A Java-SpringBoot was coupled with a MySQL database as Backend utilizing Spring JPA for Dao. These tools helped create any CRUD rest services needed in a moments time. The rule of thumb was to never load a single image in memory of our back-end application, all images should be directly routed from the client to our image repository. If we chose to go entirely server-less, we would have opted DynamoDB but MySQL as a db is an easy choice, gives us ability to do aggregations, sorts and pull some stats with very less effort.
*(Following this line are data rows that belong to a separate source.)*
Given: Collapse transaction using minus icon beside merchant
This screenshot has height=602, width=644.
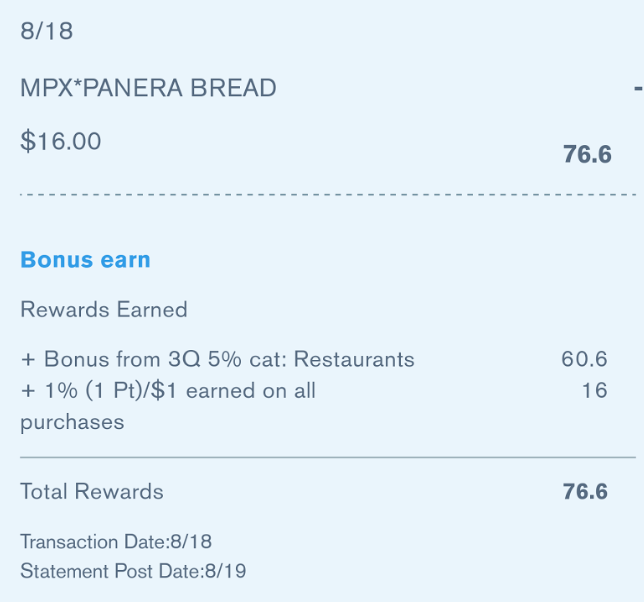Looking at the screenshot, I should coord(638,88).
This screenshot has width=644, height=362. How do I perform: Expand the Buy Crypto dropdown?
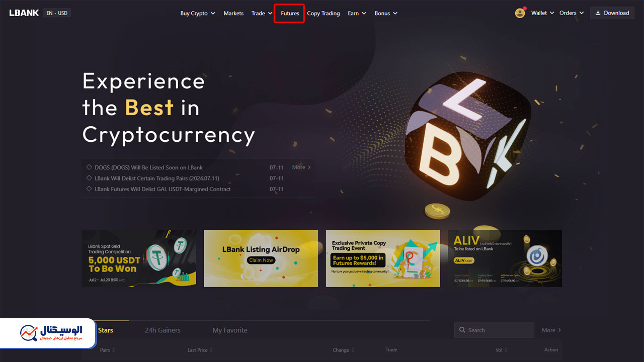(x=198, y=13)
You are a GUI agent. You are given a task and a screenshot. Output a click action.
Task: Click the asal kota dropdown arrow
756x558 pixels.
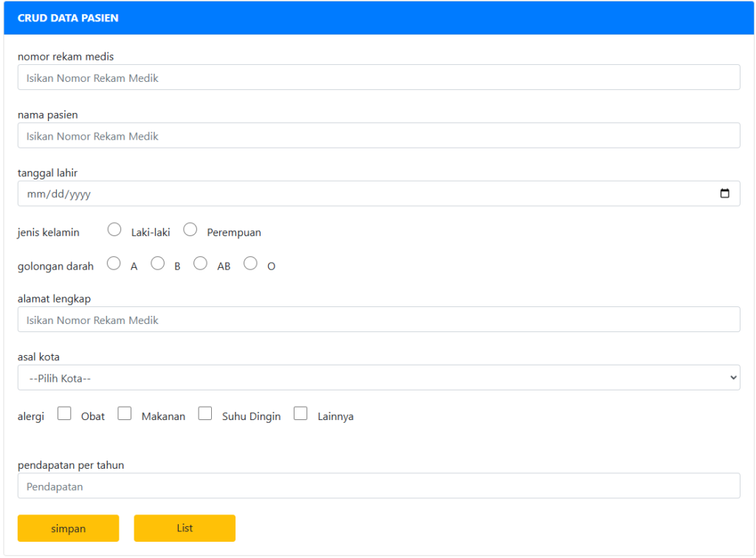[x=733, y=377]
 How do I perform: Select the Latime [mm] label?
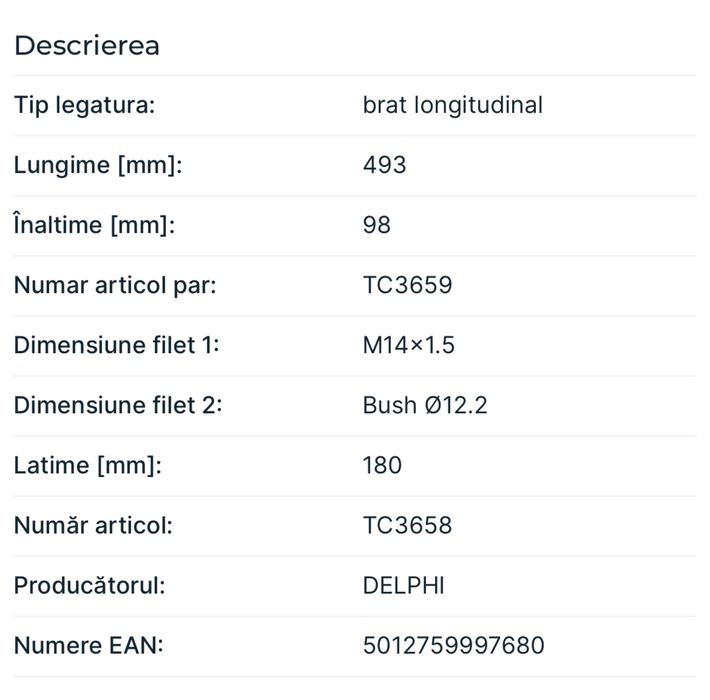click(88, 466)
This is most important in every web applications. Even more, when your entire content is moved to cloud and accessed from web. I am not just talking about application security but how do we securely share content between browser and AWS without having our webserver in between causing bottleneck. This is how interaction happens
- Once user is successfully authenticated (against Okta in this case), we hit our backend and based on User’s Role and buckets to which user can access in read/update mode, we create a custom iam policy and generate a federation Token credentials with a pre set expiry time and share it with front end.
- On the client site, we refrain from storing it even in cookies or local storage, just use it from memory to interact with AWS resources.
Browser to S3 Interaction
- We have token with all the necessary access, all we now do is create presigned url for downloading and uploading images.
- Two different views for users to look at content, one for Administrators, which is directly calling S3 List Api to fetch image list to manage all images. Another for users, which is fetching approved image locations from our image indexes in mysql.
- Uploading images happens straight to S3 and calls our rest api for indexing and facial recognition, which I am going to explain bit detail.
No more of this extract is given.